> Exercise requirements: The response should contain every record, reproduced exactly.

**** Input ****

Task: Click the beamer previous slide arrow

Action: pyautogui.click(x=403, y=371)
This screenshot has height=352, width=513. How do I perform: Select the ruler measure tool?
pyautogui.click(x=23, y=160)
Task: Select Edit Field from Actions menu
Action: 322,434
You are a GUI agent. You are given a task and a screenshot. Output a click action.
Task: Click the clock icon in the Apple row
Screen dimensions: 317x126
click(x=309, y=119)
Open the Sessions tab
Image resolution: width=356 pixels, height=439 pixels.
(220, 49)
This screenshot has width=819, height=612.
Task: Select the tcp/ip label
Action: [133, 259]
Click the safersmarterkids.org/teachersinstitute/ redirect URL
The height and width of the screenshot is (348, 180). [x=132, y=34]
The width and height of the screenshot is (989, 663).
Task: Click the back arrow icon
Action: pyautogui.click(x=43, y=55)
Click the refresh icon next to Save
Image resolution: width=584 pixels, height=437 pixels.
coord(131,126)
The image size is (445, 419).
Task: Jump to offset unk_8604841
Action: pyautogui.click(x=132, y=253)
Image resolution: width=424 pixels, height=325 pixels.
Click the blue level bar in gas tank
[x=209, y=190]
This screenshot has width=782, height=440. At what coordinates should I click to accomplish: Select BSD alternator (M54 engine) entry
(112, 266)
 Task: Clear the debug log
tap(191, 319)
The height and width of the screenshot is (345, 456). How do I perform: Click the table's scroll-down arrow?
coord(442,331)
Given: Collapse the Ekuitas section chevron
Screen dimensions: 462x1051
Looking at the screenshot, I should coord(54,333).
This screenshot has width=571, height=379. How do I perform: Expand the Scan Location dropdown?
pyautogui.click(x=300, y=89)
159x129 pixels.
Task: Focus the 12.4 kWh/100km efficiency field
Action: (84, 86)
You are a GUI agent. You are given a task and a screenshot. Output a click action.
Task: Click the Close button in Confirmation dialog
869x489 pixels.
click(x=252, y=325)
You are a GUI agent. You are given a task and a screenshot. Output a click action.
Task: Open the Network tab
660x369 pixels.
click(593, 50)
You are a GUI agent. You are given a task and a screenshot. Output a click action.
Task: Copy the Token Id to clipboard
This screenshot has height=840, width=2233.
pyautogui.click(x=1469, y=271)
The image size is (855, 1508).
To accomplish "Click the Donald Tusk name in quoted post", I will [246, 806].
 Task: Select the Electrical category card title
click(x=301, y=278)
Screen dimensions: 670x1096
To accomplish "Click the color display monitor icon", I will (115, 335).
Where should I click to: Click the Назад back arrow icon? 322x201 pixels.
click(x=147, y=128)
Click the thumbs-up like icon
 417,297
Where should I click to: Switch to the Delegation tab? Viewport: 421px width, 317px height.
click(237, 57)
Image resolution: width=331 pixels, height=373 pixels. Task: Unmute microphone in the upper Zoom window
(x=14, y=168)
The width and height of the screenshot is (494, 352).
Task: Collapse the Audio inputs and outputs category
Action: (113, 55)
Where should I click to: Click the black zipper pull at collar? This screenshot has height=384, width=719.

****

> Task response:
Task: Click the beamer previous slide arrow

Action: pyautogui.click(x=403, y=371)
This screenshot has height=352, width=513. How do I perform: Select the ruler measure tool?
pyautogui.click(x=23, y=160)
Task: Select Edit Field from Actions menu
Action: 322,434
You are a GUI agent. You are given a task and a screenshot. Output a click action.
Task: Click the clock icon in the Apple row
Screen dimensions: 317x126
click(x=309, y=119)
Open the Sessions tab
Image resolution: width=356 pixels, height=439 pixels.
(220, 49)
This screenshot has width=819, height=612.
Task: Select the tcp/ip label
Action: [133, 259]
Click the safersmarterkids.org/teachersinstitute/ redirect URL
The height and width of the screenshot is (348, 180). [x=132, y=34]
The width and height of the screenshot is (989, 663).
Task: Click the back arrow icon
Action: pyautogui.click(x=43, y=55)
Click the refresh icon next to Save
Image resolution: width=584 pixels, height=437 pixels.
coord(131,126)
The image size is (445, 419).
Task: Jump to offset unk_8604841
Action: pyautogui.click(x=132, y=253)
Image resolution: width=424 pixels, height=325 pixels.
Click the blue level bar in gas tank
[x=209, y=190]
This screenshot has width=782, height=440. At what coordinates should I click to accomplish: Select BSD alternator (M54 engine) entry
(112, 266)
 Task: Clear the debug log
tap(191, 319)
The height and width of the screenshot is (345, 456). How do I perform: Click the table's scroll-down arrow?
coord(442,331)
Given: Collapse the Ekuitas section chevron
Screen dimensions: 462x1051
Looking at the screenshot, I should coord(54,333).
This screenshot has width=571, height=379. How do I perform: Expand the Scan Location dropdown?
pyautogui.click(x=300, y=89)
159x129 pixels.
Task: Focus the 12.4 kWh/100km efficiency field
Action: (84, 86)
You are a GUI agent. You are given a task and a screenshot. Output a click action.
Task: Click the Close button in Confirmation dialog
869x489 pixels.
click(x=252, y=325)
You are a GUI agent. You are given a task and a screenshot. Output a click action.
Task: Open the Network tab
660x369 pixels.
click(593, 50)
You are a GUI agent. You are given a task and a screenshot. Output a click action.
Task: Copy the Token Id to clipboard
This screenshot has height=840, width=2233.
pyautogui.click(x=1469, y=271)
The image size is (855, 1508).
To accomplish "Click the Donald Tusk name in quoted post", I will [246, 806].
 Task: Select the Electrical category card title
click(x=301, y=278)
Screen dimensions: 670x1096
To accomplish "Click the color display monitor icon", I will (115, 335).
Where should I click to: Click the Назад back arrow icon? 322x201 pixels.
click(x=147, y=128)
Click the thumbs-up like icon
 417,297
Where should I click to: Switch to the Delegation tab? Viewport: 421px width, 317px height.
click(237, 57)
Image resolution: width=331 pixels, height=373 pixels. Task: Unmute microphone in the upper Zoom window
(x=14, y=168)
The width and height of the screenshot is (494, 352).
Task: Collapse the Audio inputs and outputs category
Action: (113, 55)
Where should I click to: Click the black zipper pull at collar? This screenshot has height=384, width=719.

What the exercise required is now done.